Não podemos deixar que estes meninos que nunca cresceram continuem a brincar aos velhos do Restelo e se sintam impunes, como se fossem intocáveis! Nem com a comunicação que é feita nos videojogos nós brincamos, portanto quanto mais deixar que esta gente, que representa o modelo da indústria brinque com vidas humanas. Por último, o que mais me prende, a ficha que custa a cair, é como é doentio que em pleno 2021 ainda estejamos a ter de gritar do alto dos nossos pulmões por algo tão básico e primário como direitos, igualdade, respeito, justiça da Mulher.

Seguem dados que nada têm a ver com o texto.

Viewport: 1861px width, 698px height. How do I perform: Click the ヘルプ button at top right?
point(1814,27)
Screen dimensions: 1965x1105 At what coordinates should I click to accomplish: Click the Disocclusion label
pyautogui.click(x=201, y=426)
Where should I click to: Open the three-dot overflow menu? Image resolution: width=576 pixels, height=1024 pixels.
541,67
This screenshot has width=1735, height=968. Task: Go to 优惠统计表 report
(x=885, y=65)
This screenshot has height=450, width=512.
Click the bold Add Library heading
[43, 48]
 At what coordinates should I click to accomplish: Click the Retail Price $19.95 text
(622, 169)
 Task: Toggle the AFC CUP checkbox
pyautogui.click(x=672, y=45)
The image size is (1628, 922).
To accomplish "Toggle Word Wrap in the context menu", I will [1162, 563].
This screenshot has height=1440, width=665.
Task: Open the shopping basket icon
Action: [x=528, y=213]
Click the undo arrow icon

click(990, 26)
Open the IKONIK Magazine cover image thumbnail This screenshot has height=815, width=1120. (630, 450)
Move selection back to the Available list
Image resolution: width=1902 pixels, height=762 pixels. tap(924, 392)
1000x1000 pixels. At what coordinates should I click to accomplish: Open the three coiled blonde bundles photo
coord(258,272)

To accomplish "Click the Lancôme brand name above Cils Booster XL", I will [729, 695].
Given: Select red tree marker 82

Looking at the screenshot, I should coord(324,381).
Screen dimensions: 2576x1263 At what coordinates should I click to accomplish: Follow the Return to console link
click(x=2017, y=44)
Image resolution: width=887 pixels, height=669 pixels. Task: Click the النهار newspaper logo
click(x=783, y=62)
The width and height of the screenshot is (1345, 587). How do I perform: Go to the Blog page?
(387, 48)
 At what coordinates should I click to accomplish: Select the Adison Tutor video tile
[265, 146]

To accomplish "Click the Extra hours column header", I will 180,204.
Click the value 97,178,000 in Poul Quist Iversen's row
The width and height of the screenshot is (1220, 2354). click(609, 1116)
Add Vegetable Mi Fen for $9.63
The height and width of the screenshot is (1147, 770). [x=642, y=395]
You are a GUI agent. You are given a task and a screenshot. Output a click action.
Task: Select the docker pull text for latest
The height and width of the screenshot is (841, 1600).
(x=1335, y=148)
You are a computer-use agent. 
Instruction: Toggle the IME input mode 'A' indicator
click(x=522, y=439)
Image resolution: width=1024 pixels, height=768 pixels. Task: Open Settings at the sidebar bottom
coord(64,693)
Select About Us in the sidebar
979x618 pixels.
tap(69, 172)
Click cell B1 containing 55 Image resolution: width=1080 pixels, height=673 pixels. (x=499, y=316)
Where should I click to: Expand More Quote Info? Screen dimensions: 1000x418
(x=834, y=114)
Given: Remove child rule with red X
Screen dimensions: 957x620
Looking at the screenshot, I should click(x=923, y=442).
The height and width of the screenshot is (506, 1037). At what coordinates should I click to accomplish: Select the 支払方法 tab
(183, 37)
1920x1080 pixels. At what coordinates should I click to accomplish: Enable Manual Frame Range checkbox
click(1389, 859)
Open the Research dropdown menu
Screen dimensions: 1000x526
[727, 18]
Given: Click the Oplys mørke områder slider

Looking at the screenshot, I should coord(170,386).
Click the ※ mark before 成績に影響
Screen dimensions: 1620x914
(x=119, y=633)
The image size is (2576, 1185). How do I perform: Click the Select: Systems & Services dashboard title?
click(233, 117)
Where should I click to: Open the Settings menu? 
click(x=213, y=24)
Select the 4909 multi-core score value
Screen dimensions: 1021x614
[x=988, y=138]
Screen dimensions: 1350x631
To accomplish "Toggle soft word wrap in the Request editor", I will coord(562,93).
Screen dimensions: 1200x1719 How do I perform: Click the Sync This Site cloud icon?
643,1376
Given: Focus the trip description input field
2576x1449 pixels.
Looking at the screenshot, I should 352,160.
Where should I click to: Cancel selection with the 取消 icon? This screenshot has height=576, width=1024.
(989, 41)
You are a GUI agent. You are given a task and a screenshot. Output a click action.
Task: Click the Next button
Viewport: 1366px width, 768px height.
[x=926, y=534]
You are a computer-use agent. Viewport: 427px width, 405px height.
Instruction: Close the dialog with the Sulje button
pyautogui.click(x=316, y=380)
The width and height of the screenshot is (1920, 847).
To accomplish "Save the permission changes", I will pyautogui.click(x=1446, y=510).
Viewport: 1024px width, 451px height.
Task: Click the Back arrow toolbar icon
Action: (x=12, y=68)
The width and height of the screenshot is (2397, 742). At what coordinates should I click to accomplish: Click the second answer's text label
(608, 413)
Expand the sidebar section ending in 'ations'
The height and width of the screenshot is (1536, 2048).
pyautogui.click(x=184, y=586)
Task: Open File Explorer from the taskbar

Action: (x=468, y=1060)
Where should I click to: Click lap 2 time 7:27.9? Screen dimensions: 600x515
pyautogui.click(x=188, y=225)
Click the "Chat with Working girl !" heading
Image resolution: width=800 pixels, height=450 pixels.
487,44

O veredito (dos testemunhos)
Segundo estes testemunhos, podemos concluir que o assédio pode manifestar-se sob várias formas na indústria. A forma mais comum é sem dúvida o assédio online, quando as mulheres jogam jogos online, são levadas a esconderem a sua identidade, para evitarem ser alvo de abordagens machistas e comentários opressores em relação à maneira como jogam. Por trás de um ecrã, alguns jogadores não conhecem limites e, por isso, também tentam fazer perguntas pessoais às mesmas e até oferecer-lhes itens gratuitos em troca de “algo” ou porque pensam que são o elemento mais fraco da equipa. Quando as mulheres mostram as suas habilidades e ganham partidas, surgem relatos de colegas jogadores do género masculino que não levam o resultado de ânimo leve e ficam ofendidos por serem ultrapassados por alguém do sexo oposto.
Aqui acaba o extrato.